## Data section

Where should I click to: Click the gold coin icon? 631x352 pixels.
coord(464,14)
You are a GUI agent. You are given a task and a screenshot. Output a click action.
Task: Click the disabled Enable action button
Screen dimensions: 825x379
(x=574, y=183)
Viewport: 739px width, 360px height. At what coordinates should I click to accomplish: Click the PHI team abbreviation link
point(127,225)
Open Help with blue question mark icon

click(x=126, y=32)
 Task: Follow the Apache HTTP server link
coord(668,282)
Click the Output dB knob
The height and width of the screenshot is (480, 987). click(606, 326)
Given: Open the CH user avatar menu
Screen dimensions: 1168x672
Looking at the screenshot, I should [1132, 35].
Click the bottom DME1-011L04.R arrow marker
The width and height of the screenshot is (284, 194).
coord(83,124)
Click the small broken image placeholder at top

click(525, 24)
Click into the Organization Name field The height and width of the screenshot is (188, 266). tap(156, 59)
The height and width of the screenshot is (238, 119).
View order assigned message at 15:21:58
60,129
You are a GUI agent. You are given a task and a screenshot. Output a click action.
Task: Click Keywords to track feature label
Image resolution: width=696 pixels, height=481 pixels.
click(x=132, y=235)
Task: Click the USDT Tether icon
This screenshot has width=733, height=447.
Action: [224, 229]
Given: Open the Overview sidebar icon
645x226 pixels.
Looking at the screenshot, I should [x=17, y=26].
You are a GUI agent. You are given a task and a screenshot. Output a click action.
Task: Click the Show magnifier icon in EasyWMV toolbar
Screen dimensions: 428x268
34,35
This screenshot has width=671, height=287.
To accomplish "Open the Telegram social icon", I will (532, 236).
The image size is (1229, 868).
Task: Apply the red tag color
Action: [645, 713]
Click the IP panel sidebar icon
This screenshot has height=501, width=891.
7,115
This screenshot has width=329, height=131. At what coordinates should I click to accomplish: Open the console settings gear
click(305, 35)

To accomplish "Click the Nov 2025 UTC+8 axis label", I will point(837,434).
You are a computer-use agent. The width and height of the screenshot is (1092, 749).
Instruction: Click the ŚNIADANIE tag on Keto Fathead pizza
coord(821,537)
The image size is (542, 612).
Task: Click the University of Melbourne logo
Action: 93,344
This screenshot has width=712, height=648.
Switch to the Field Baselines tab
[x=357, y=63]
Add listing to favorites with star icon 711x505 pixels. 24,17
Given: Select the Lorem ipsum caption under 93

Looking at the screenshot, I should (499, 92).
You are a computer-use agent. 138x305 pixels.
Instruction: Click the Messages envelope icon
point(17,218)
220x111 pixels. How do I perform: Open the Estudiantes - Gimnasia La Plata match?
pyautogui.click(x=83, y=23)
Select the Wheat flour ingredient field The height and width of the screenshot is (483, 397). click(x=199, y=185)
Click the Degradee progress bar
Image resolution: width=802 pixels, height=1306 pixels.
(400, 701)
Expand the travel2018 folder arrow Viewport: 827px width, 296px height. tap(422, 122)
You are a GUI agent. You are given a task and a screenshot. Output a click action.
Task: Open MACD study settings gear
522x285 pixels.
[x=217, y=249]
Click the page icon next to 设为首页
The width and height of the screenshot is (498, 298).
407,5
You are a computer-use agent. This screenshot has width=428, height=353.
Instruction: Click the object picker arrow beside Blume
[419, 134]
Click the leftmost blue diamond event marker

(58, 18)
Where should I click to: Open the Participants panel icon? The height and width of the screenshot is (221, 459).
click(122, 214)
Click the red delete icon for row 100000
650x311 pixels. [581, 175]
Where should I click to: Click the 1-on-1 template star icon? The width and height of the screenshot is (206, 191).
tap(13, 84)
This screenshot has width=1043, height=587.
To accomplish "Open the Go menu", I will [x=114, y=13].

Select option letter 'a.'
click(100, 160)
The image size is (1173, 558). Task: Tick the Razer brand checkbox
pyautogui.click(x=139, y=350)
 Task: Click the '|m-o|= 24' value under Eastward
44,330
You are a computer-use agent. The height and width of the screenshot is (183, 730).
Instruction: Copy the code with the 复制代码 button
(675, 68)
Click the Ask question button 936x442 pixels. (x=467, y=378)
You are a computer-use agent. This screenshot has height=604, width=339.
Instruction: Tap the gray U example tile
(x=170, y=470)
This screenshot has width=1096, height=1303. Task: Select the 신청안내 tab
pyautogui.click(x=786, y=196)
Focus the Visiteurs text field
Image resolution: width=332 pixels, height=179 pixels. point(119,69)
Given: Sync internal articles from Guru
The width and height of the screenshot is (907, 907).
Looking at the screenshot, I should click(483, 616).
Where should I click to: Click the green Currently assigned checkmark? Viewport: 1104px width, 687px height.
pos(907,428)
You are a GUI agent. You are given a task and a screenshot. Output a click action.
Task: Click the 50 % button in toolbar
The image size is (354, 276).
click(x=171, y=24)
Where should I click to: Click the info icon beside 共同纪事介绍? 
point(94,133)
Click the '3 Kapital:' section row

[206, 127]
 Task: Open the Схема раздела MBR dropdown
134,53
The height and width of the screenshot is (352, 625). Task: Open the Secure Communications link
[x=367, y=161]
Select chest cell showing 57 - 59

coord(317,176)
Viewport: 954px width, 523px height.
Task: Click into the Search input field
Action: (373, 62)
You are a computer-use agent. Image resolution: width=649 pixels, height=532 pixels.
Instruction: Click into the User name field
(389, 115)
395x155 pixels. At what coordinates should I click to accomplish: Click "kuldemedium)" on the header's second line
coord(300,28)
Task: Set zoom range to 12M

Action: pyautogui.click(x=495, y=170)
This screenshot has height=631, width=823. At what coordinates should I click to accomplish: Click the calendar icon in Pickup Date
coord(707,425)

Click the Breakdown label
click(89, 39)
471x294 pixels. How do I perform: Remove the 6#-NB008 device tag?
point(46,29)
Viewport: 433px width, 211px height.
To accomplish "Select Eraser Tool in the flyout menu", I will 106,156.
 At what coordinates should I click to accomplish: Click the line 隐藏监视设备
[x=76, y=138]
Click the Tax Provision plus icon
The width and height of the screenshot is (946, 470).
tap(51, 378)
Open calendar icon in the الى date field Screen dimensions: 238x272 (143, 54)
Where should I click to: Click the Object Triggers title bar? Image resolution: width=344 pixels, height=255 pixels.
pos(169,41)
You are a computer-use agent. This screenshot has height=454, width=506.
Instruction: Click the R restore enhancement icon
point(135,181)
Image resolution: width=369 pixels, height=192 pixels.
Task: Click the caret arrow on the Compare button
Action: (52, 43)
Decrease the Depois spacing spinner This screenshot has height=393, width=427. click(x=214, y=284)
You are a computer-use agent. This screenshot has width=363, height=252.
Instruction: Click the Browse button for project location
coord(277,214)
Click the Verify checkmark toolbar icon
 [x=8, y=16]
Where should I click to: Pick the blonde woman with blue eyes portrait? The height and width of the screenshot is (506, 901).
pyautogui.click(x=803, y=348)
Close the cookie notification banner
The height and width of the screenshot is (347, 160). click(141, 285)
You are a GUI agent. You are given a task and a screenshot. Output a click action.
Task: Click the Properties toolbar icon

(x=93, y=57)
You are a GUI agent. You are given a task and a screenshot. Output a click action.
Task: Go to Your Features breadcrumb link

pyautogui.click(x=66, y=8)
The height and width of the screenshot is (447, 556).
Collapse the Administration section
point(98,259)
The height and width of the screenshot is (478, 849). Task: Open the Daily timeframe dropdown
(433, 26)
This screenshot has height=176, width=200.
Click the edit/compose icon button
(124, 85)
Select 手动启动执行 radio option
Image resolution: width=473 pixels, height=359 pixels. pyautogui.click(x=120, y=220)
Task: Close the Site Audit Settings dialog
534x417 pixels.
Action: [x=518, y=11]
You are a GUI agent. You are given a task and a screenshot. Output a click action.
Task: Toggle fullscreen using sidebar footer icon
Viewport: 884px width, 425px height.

## Task to complete
Make an exact copy of each line, beginning at the one containing "The height and width of the screenshot is (478, 849)." and ending with the last line of the data, and of no other line.

## Exercise output
The height and width of the screenshot is (478, 849). Task: Open the Daily timeframe dropdown
(433, 26)
This screenshot has height=176, width=200.
Click the edit/compose icon button
(124, 85)
Select 手动启动执行 radio option
Image resolution: width=473 pixels, height=359 pixels. pyautogui.click(x=120, y=220)
Task: Close the Site Audit Settings dialog
534x417 pixels.
Action: [x=518, y=11]
You are a GUI agent. You are given a task and a screenshot. Output a click action.
Task: Toggle fullscreen using sidebar footer icon
Viewport: 884px width, 425px height.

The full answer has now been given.